━━ Text segment ━━
In [1]:
using LinearAlgebra, NBInclude, IterativeSolvers, BlockArrays

In [2]:
@nbinclude("helper_functions.ipynb")

## Vanilla MatrixIRLS for matrix completion (PCA)

_**Note:** Vanilla = The weighted least squares step is calculated directly._

### Sources
 - Preprint paper by Christian Kümmerle & Claudio Verdun: https://arxiv.org/pdf/0912.3599.pdf
 - GitHub repo of the preprint paper: https://github.com/ckuemmerle/MatrixIRLS

### Algorithm
 - **Input:** Sampling operator $\Phi$, observations $\mathbf{y} \in \mathbb{C}^m$, rank estimate $\tilde{r}$, iteration number $N$.
 - Initialize $k=0, \epsilon_0 = \infty, W^{(0)} = Id.$
 - **for $k=1$ to $N$ do**
    1. **Solve weighted least squares:** Use a *conjugate gradient method* to solve $$\mathbf{X}^{(k)} = argmin \langle \mathbf{X}, W^{(k-1)}(\mathbf{X}) \rangle \text{ subject to } \Phi(\mathbf{X}) = \mathbf{y}.$$
    2. **Update smoothing:** Compute $\tilde{r}+1$-th singular value of $\mathbf{X}^{(k)}$ to update $$\epsilon_k = min\left(\epsilon_{k-1}, \sigma_{\tilde{r}+1}(\mathbf{X}^{(k)})\right).$$
    3. **Update weight operator:** For $r_k := \left\vert\{i \in [d] : \sigma_i(\mathbf{X}^{(k)}) > \epsilon_k\}\right\vert$, compute the first $r_k$ singular values $\sigma_i^{(k)} := \sigma_i^{(k)}(\mathbf{X}^{(k)})$ and matrices $\mathbf{U}^{(k)} \in \mathbb{R}^{d_1 \times r_k}$ and $\mathbf{V}^{(k)} \in \mathbb{R}^{d_2 \times r_k}$ with leading $r_k$ left/right singular vectors of $\mathbf{X}^{(k)}$ to update $W^{(k)}$: $$W^{(k)}(\mathbf{Z}) = \mathbf{U}^{(k)} \left[ \mathbf{H}_k \circ (\mathbf{U}^{(k)*} \mathbf{Z} \mathbf{V}^{(k)})\right]\mathbf{V}^{(k)*},$$ where $\circ$ denotes the entrywise product of two matrices, and $\mathbf{H}_k \in \mathbb{R}^{d_1 \times d_2}$ matrix defined as $$(\mathbf{H}_k)_{ij} := \left(\max(\sigma_i^{(k)}, \epsilon^{(k)}\max(\sigma_j^{(k)}, \epsilon^{(k)}\right)^{-1} : \forall i \in [d_1] \text{ and } \forall j \in [d_2].$$
 - **end**
 - **Output**: $\mathbf{X}^{(k)}$

### Transformation of operator W

Get matrix $\mathbf{\tilde{W}} \in \mathbb{C}^{d_1 d_2 \times d_1 d_2}$ such that $\left[\mathbf{W}^{(k)}(\mathbf{Z})\right]_{vec} = \mathbf{\tilde{W}}^{(k)} \mathbf{Z}_{vec}$, where $(\cdot)_{vec}$ is the vectorization operator. To do so, we need the "vec-trick": $$(\mathbf{AXB})_{vec} = (\mathbf{B}^T \otimes \mathbf{A}) \cdot (\mathbf{X})_{vec}$$

Applying it to our problem:
$$
\begin{align}
    \left[\mathbf{W}^{(k)}(\mathbf{Z})\right]_{vec} &= \left[\mathbf{U}^{(k)} \left[ \mathbf{H}_k \circ (\mathbf{U}^{(k)*} \mathbf{Z} \mathbf{V}^{(k)})\right]\mathbf{V}^{(k)*}\right]_{vec} \\
    &= (\mathbf{\bar{V}}^{(k)} \otimes \mathbf{U}^{(k)}) \left[ \mathbf{H}_k \circ (\mathbf{U}^{(k)*} \mathbf{Z} \mathbf{V}^{(k)})\right]_{vec} \\
    &= (\mathbf{\bar{V}}^{(k)} \otimes \mathbf{U}^{(k)}) diag\left((\mathbf{H}_k)_{vec}\right) (\mathbf{U}^{(k)*} \mathbf{Z} \mathbf{V}^{(k)})_{vec} \\
    &= (\mathbf{\bar{V}}^{(k)} \otimes \mathbf{U}^{(k)}) diag\left((\mathbf{H}_k)_{vec}\right) (\mathbf{V}^{(k)T} \otimes \mathbf{U}^{(k)*}) \mathbf{Z}_{vec} \\
    \mathbf{\tilde{W}} &= (\mathbf{\bar{V}}^{(k)} \otimes \mathbf{U}^{(k)}) diag\left((\mathbf{H}_k)_{vec}\right) (\mathbf{V}^{(k)T} \otimes \mathbf{U}^{(k)*})
━━━
**List of tasks**
1. According to the MatrixIRLS notebook, what does "Vanilla" mean?
2. Repeat the passage of the MatrixIRLS notebook between "### Sources" and "iteration number $N$.", inclusive.
Answer using only the MatrixIRLS notebook above.
━━ Given data ━━
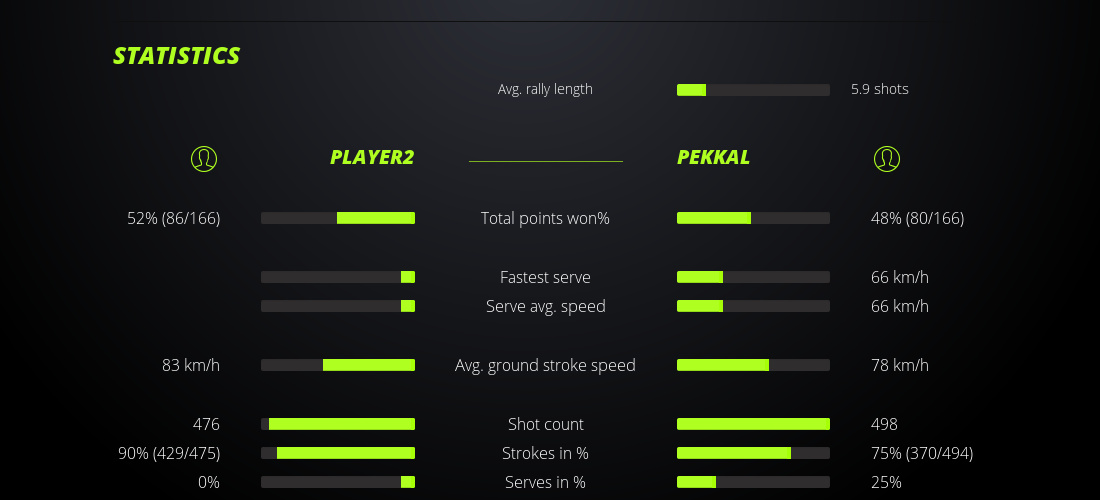Click PEKKAL's Total points won bar
Viewport: 1100px width, 500px height.
pos(753,218)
━━━
**Solved problems**
1. It means the weighted least squares step is calculated directly.

2.
### Sources
 - Preprint paper by Christian Kümmerle & Claudio Verdun: https://arxiv.org/pdf/0912.3599.pdf
 - GitHub repo of the preprint paper: https://github.com/ckuemmerle/MatrixIRLS

### Algorithm
 - **Input:** Sampling operator $\Phi$, observations $\mathbf{y} \in \mathbb{C}^m$, rank estimate $\tilde{r}$, iteration number $N$.